April 8 update: Curtis spoke to LA Weekly while promoting Dark Horse:
But you got to play Jesus in Risen, which is close. Especially in an ostensibly “faith-based” film, to see a 47-year-old Maori actor get cast as Jesus. That felt downright revolutionary when you appeared onscreen.
It really did feel that way for me, too. It was revolutionary for me to not be asked to bring all this rage and darkness to a role. It’s been a running joke of mine: Many people have asked me over the years what I’ve wanted to do as a role, and I’d always say, “Jesus.” I never thought it would actually happen. So when it came, especially in my late 40s, I thought they’d made a mistake. Which does happen in this business; sometimes they’ll call the wrong actor. It happened to me — I think they’re talking to me about one role and they’re actually talking to me about another.
So I had to double and triple check that they knew my background, knew my age. I wanted to make sure before I went down the garden path with this offer. Yeah, it was a revelation of sorts. Especially after playing Genesis. Genesis happened to be a devout Christian. I feel like maybe it was this little gift that he gave me. Because both Genesis and Jesus for me represent love and hope and peace and a desire to uplift the human spirit and build connections between humans. Those two parts, for me as an actor, were a blessing, after years of having to play the nemesis role.
Curtis also told The Wall Street Journal, “He’s a happy guy, my Jesus.”
May 30 update: Curtis spoke to The Catholic Book Blogger:
CLIFF CURTIS: Well we started with the Crucifixion scene and I had just played a role where I was up close to 300 pounds so I stripped back as much as I could Physically I was training twice a day so I could get as lean as possible. I really didn’t get down to what I wanted but coming from where I was at, at 290 pounds I was close. Trust me it was grueling. I actually passed out at one time. It was pretty scary. I wasn’t messing around, it was no joke, I was serious. Also I went into silence, I read Scriptures and I meditated for hours and hours and hours every day to get as pure to the role as I could.
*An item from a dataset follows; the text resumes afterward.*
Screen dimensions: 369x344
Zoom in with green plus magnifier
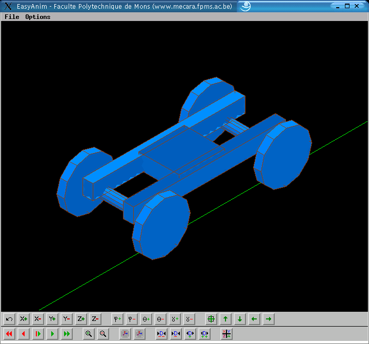coord(89,334)
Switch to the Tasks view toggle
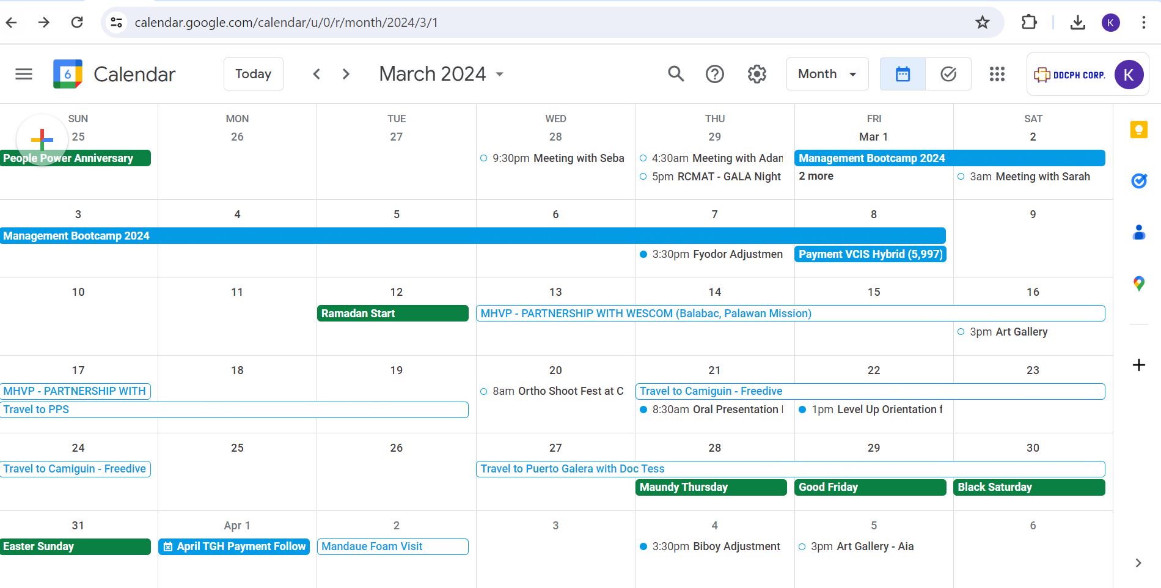Image resolution: width=1161 pixels, height=588 pixels. tap(948, 74)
June 4 update: Curtis spoke to Stuff in connection with the DVD release:
Risen was filmed in Malta and you spent hours up on the cross in the beating heat. Were those the most uncomfortable on-set conditions you’ve experienced?
I was having so much fun. I was on a high. I liked the silence, I went on this whole cleansing thing and I lost a lot of weight so I could go up on the cross. I didn’t mind the heat or the dust or the rocks or anything.
I did a movie years ago on Easter Island (Rapa Nui) with very similar conditions over five months; that was really tough. I did a strange movie, 10,000 BC, down south and it was freezing cold and we had no clothes and we were running around killing woolly mammoths. I really enjoy the challenge of it. It’s like extreme sports really, extreme movie-making conditions. They make me happy.
June 4, 2017 update: Curtis spoke to Patheos blogger DeWayne Hamby:
Your Jesus was very different, not somber, but warm and inviting, and smiling. Was this your own interpretation?
Yes, that was pretty much my interpretation. I took a practical approach in that He had been through a huge experience of suffering on the physical body and the fear that we all live through day by day, the garden, the betrayal. I figured to be released from the pain and the suffering, to be free of that would be a really beautiful feeling. He would feel elated and in love with life. I think my interpretation is that this is the hope that He wants to bring to the world. It’s a happy feeling, it’s a warm feeling, that there isn’t anything to be afraid of, that there is life beyond our fear. There was something very beautiful and human about that.
If I find any more interviews with Curtis, I will add them to this post.